Letter to Shareholders
The most significant development in our company since the last newsletter are reflected in two distinct areas. First, lengthy and necessary lease negotiations were concluded with our current lessee. Second, thirteen shareholders who are closely identified with past policies and attitudes sold their interest to mining individuals from the Midwest.
Granting rights and performance conditions in the sequences of leases beginning in 1974, have been strengthened and clarified. Minimum dollar payments have changed from a single annual payment in December of $25,000 to quarterly payments totaling $60,000 per year. In 1986, minimum annual payments shall be increased to $120,000 with an additional increase to $180,000 in 1991. We established a gold clause if the lease is to be extended beyond twenty years.
Professional and recognized standards of performance are included throughout the lease. Milling tonnage was established quarterly. This will prod the lessee to produce enough ore to insure emphasis on underground development. Both sides agree that the document should serve us well in exploiting the mineral potential we believe exists within the property.
At our request, Lucky Chance Mining Company ahs changed the name of its wholly owned subsidiary, Sixteen to One Mining Company to LCM. Although the leased premises are mutually called "the Original Sixteen to One Mine," there should be no more confusion about who is who. This was a particular thorn to many shareholders, especially when the Sixteen to One Mining Company was in the federal bankruptcy court in Reno, Nevada. We are happy to inform you about the survival of Original Sixteen to One Mine, Inc. and the demise of Sixteen to One Mining Company.
The Robert McMahan interest apparently negotiated the transaction to sell its holdings in Original Sixteen to One Mine, Inc. (approximately 10%) as long as the offer to purchase was extended to relatives and friends. Included as sellers were several Wells Fargo trusts and Robert Maxfield. The sellers consistently opposed our concepts and proposals to redirect the company. To illustrate this point, they opposed all three proposals presented to shareholders at the special meeting January 17, 198. Even the innocuous motion to change the annual meeting to a convenient summer date failed, due to their collective position. Seventy seven percent (77%) of those who voted approved the idea.

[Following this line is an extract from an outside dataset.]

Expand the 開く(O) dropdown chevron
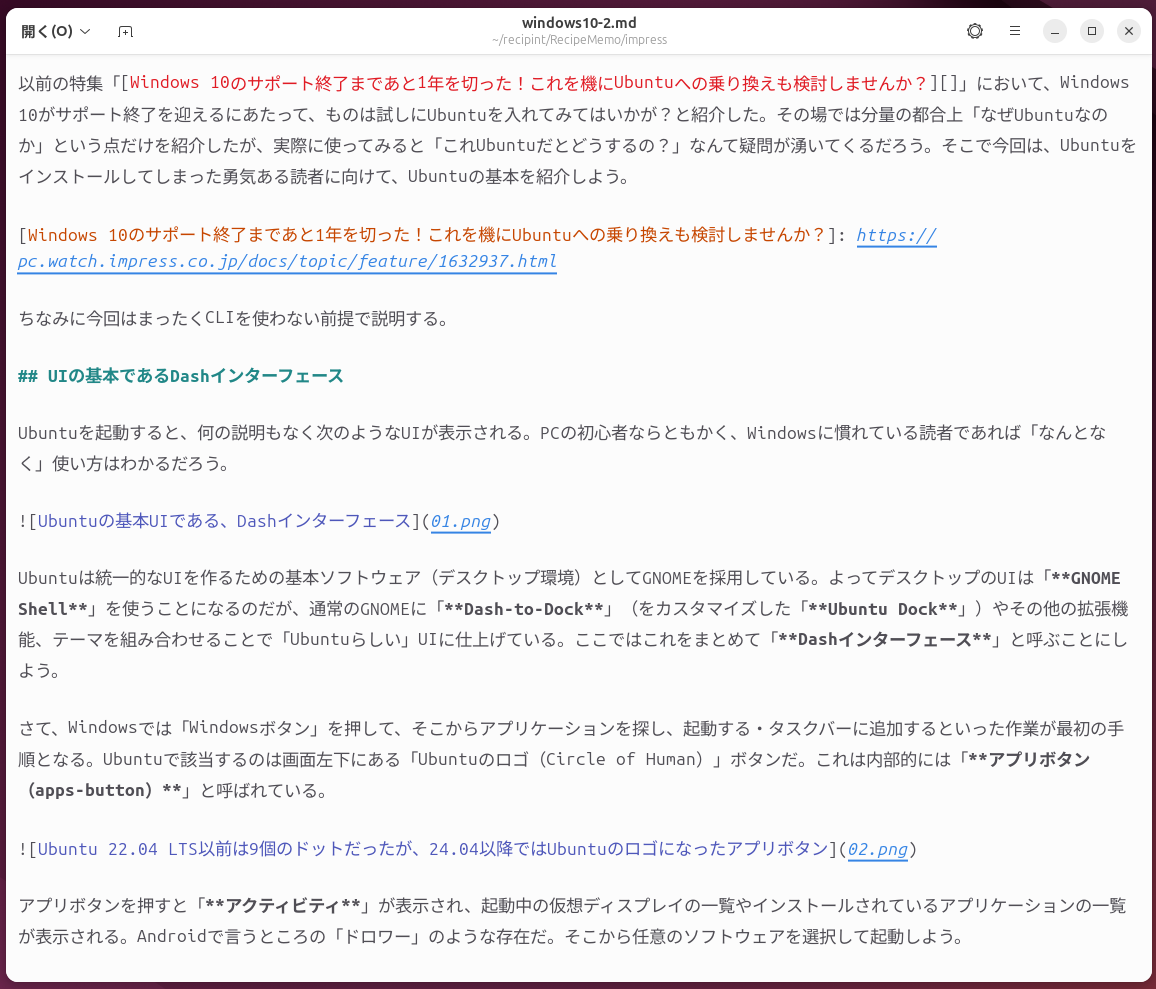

In light of the sellout by these shareholders, and after checking the position of the new shareholders, the board of directors decided to set the next annual meeting on June 15, 1984. On Saturday, June 16, 1984, we will hold an open inspection of our assets in Alleghany. Shareholders able to attend will gain a greater perspective on judging the value and potential of our company. We anticipate this becoming an annual tradition.
The drive from Sacramento to Alleghany is about 2 1/2 hours…paved roads.
Overnight accommodations are available in Nevada City and Downieville. In Alleghany the Golden Eagle Inn and Kenton Mine Lodge have rooms. Reservations should be made in advance.
You will notice that the incentive stock option plan for officers and employees and approval of updated and revised Bylaws is before you again. We encourage shareholder approval of both these proposals in order to keep our company aggressive and competitive in the mining industry.
ACTIVITIES IN ALLEGHANY
LCM completed the new main haulage way earlier this year. Geologists have been carrying on a gold evaluation program in the pillars and stopes above the drain tunnel. LCM reduced its manpower in March to eight. In March the mine and mill produced 22 oz. 18pwt. of gold. Of special interest were several pieces of "high-grade" that could be considered specimen pieces. The un-watering program is maintaining the water at the 1300' level.
LCM management has decided it needs to raise additional capital to develop the mine. The method of recapitalization and amount are unknown at this time. Mr. Del Marting assumed the position of president in January. It seems the biggest problem before Mr. Marting revolves around preparing a workable mine plan suitable for the Sixteen to One and then locating the funds necessary to execute the plan. Even then success hangs upon a professional business-like execution of the development plan.